Me: Ahem. So. Tell me why it is you want to work for us, then.
Him: Um… I’m sorry. But it’s time for me to see the next person.
Me: Ah. Right, so it is. Well. I’m glad we had a chance to chat. Hope to see you again soon!
And then I hid under my cardboard box for the rest of the afternoon, rocking back and forth and mumbling, ‘I’m a good interviewer… I’m a good interviewer… nobody needs to see me; I’m a good interviewer…‘
If the guy comes to join us, then he has a great sense of humor, the patience of a sedated nun, or he just figures that I’ll be fired before he’d start in the office, anyway. Or he’s a vampire, and actually prefers the dark.
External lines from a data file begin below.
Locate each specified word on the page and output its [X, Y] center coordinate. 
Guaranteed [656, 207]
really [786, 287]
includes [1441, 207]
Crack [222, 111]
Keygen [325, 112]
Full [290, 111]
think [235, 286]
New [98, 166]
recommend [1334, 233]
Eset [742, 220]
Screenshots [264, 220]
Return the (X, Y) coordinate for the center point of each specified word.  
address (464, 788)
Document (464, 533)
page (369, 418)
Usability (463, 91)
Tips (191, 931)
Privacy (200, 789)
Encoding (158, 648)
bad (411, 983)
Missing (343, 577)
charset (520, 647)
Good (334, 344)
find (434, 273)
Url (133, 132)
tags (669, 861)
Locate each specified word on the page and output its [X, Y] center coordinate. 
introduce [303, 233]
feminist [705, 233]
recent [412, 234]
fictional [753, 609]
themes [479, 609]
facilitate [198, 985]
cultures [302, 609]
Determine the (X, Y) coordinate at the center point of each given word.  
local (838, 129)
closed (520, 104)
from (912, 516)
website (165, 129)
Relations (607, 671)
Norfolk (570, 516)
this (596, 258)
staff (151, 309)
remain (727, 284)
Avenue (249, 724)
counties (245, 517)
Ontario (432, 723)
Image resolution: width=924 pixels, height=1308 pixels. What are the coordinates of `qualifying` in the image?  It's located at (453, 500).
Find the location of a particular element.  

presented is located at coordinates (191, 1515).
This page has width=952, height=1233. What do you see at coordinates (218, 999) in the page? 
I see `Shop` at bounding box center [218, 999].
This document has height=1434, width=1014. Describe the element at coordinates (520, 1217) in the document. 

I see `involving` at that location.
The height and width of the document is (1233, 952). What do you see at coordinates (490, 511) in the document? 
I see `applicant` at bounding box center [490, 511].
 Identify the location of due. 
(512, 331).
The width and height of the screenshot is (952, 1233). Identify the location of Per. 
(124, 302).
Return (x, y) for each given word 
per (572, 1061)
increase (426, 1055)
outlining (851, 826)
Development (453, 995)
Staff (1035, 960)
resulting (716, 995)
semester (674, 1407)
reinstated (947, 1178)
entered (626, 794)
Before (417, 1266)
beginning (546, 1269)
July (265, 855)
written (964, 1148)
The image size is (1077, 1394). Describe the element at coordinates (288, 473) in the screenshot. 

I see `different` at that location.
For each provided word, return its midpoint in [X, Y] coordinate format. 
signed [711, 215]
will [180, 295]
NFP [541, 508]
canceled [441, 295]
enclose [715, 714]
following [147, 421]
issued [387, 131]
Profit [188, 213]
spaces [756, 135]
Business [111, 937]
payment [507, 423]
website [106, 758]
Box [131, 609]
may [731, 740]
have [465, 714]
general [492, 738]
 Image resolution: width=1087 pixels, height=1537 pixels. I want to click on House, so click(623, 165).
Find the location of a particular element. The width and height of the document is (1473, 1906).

I guess we’ll find out soon enough. In the meantime, I’m going around to every ‘greened’ office I can find and pushing in those little buttons. Maybe somebody else didn’t know about them either, and I won’t be the only flapping idiot in the building.
Because if there’s one thing I’ve learned from my little retirement ‘Fool-01k’ plan, it’s that it’s important to share the wealth. And there’s plenty to go around.